Premier Danny Williams announced on Friday that the province will be spending about $5.0 million next fiscal year to improve the province's ability to respond to emergencies.
Aside from the new bodies in health and wildlife, there will be three new people hired in the province's emergency measures organization, including a new fire protection officer, a new financial assistance co-ordinator and a new emergency management officer.
A new deputy minister position was also created some time ago specifically responsible for emergency response planning.
All this is very good news, especially in light of the Titan missile fiasco last year or the September 11 thing. The provincial government's inability to process intelligence and respond appropriately was painfully obvious in both incidents.
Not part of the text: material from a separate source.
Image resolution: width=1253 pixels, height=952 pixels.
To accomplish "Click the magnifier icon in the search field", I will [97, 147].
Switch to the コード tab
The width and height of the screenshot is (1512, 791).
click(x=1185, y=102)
The technical term for the situation on those occasions was TARFU.
Let's see how things improve.
Two things to note, however:
1. There is no sign the provincial government has created an ability to assess information coming to it and make appropriate decisions. Information co-ordination - i.e. intelligence gathering and analysis - is a key element of the emergency response puzzle.
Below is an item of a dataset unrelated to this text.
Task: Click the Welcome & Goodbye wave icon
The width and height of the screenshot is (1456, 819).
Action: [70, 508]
Otherwise, as in the Titan fiasco, we wind up with GIGO: garbage in, garbage out, which inevitably leads back to TARFU.
Or, as in the 9/11 thing we wind up watching people pull things out of the nearest available bodily orifice.
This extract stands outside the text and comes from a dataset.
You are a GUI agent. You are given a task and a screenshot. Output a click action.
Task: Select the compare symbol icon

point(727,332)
The technical term for this is SNAFU, which is not what you want by any means, either.
2. There is no communications/public information/public relations position anywhere in the mix. If we have learned anything in emergency response in North America over the past decade, it would be that emergency communications is a crucial element in the overall success of the mission.
Unless this gets fixed sooner rather than later, the whole emergency response will be FUBAR no matter how many public health nurses there are, doses of bird flu vaccine sitting in storage or how many new financial assistance co-ordinators are busily co-ordinating financial assistance for the new emergency management officer and the new fire protection officer.
There needs to be a dedicated emergency communications co-ordinator, with staff and the appropriate resources to help get everyother jurisdiction in the province sorted out.
Psst. there's federal money available to help pay for this, by the way.